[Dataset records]
********

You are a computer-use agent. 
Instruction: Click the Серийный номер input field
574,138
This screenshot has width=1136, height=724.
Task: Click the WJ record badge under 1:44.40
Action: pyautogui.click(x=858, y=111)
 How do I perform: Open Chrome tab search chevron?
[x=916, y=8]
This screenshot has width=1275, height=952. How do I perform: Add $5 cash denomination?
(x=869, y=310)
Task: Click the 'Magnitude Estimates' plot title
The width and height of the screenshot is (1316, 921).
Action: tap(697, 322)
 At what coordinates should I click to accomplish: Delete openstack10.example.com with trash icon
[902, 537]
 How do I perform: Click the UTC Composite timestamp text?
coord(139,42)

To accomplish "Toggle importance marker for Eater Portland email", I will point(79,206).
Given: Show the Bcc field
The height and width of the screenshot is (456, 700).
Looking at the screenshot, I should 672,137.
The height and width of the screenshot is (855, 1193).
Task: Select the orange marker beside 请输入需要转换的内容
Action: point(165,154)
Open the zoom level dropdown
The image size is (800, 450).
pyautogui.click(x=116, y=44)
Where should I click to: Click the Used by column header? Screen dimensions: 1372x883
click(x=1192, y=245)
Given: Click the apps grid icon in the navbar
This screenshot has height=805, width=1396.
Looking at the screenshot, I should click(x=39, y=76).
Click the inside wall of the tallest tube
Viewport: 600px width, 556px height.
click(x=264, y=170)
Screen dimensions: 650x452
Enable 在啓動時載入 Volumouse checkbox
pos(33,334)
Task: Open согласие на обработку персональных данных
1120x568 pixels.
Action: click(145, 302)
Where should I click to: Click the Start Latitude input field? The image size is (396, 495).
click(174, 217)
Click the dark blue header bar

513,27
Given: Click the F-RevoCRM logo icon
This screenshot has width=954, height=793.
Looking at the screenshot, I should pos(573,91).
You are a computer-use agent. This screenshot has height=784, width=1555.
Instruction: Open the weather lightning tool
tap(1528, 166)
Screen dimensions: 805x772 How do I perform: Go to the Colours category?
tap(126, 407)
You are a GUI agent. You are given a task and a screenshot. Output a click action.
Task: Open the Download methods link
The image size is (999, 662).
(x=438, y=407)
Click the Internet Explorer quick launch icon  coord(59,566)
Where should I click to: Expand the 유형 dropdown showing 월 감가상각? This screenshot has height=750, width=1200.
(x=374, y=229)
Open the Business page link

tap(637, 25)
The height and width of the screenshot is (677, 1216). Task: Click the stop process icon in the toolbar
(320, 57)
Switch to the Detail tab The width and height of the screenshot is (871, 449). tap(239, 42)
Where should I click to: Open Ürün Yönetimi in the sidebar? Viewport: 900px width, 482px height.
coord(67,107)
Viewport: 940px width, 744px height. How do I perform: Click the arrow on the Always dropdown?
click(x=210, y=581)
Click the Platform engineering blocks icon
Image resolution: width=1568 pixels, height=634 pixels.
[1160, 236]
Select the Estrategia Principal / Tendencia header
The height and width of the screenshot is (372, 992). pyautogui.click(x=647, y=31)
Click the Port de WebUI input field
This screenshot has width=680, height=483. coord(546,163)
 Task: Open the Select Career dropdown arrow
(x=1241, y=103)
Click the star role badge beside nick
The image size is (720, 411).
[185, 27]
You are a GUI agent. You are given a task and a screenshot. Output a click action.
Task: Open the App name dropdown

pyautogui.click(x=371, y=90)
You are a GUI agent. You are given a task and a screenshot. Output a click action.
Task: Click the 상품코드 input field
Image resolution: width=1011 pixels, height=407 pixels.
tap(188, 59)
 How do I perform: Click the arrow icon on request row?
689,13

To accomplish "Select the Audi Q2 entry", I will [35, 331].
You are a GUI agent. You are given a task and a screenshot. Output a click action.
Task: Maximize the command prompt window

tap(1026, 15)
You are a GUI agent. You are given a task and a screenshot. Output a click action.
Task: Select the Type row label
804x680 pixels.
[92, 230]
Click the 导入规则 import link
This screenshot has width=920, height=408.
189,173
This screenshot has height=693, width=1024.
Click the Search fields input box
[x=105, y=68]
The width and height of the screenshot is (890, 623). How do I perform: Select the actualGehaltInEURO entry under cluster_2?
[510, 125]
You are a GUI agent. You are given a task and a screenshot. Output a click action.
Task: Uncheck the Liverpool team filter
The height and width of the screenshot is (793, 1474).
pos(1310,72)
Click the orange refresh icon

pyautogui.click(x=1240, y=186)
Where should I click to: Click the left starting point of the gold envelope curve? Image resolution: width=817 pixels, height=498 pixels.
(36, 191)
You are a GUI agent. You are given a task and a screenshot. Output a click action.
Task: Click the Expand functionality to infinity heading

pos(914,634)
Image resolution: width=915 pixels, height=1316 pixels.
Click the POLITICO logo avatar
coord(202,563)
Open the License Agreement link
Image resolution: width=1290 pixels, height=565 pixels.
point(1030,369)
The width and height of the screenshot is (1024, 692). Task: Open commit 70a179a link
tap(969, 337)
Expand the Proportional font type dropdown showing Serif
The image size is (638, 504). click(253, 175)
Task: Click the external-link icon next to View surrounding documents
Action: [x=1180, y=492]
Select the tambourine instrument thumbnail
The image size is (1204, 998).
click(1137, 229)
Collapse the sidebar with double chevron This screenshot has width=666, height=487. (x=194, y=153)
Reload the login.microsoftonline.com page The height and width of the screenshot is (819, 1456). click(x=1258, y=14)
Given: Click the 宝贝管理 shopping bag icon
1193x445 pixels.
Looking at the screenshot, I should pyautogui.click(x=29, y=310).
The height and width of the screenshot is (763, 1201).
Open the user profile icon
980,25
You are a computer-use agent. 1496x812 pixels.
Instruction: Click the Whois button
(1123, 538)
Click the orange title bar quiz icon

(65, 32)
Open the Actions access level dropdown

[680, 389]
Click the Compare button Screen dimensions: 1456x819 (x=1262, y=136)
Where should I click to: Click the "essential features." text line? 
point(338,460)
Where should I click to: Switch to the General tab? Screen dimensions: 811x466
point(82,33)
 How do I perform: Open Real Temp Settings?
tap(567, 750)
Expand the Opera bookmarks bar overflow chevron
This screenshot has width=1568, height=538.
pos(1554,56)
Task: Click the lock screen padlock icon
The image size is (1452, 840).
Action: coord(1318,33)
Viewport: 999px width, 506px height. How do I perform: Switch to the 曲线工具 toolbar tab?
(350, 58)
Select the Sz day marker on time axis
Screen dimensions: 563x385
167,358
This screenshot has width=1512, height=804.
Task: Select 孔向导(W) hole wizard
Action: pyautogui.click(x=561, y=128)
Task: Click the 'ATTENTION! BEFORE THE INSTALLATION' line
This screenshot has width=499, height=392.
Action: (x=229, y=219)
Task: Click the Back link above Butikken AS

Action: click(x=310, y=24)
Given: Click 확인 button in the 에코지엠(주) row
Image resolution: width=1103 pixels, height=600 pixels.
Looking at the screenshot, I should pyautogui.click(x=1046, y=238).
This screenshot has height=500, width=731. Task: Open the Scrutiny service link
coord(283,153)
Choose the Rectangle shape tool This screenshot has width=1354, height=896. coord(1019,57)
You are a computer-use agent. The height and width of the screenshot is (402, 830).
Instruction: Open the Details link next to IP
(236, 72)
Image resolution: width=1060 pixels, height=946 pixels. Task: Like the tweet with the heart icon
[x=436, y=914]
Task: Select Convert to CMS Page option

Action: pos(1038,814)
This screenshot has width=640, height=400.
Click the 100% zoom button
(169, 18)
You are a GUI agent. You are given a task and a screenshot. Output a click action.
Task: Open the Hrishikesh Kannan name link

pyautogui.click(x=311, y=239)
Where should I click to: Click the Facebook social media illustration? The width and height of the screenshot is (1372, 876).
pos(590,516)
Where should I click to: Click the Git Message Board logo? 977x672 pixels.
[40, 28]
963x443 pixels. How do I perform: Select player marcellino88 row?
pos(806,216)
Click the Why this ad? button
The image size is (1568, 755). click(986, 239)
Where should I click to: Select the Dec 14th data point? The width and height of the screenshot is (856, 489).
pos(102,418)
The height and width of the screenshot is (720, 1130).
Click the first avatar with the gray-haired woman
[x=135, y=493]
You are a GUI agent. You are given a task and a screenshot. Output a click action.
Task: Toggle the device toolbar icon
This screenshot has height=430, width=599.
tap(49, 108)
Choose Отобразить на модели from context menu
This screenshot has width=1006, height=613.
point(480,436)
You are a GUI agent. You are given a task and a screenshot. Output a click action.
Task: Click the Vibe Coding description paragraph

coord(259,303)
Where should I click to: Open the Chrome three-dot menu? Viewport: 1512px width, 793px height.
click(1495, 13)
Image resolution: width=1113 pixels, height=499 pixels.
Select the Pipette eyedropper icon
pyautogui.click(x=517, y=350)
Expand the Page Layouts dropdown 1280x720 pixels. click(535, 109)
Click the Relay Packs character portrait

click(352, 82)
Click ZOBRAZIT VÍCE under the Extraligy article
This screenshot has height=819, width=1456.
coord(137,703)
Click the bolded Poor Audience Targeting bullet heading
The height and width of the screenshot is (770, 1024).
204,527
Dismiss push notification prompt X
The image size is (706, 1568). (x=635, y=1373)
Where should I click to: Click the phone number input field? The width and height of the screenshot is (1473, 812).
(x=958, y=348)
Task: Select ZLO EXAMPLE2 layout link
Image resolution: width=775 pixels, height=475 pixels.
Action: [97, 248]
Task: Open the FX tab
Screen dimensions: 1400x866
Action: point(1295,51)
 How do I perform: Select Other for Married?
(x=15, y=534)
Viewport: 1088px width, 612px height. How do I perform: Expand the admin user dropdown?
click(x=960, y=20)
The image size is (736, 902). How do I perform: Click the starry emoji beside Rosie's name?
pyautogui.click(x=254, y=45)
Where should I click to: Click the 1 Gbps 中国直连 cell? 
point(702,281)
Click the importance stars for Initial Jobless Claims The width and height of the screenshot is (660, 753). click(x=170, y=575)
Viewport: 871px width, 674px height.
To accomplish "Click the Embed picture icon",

********

DO THIS:
Shift every coordinate in the answers of the data up by 3, and write out again all of the data starting at the line containing "How do I perform: Select Other for Married?" and ending at the line containing "point(702,281)". Keep every line in that range, and leave all other numbers and text unchanged.

RESPONSE TO THIS TASK:
 How do I perform: Select Other for Married?
(x=18, y=537)
Viewport: 1088px width, 612px height. How do I perform: Expand the admin user dropdown?
click(x=963, y=23)
The image size is (736, 902). How do I perform: Click the starry emoji beside Rosie's name?
pyautogui.click(x=257, y=48)
Where should I click to: Click the 1 Gbps 中国直连 cell? 
point(705,284)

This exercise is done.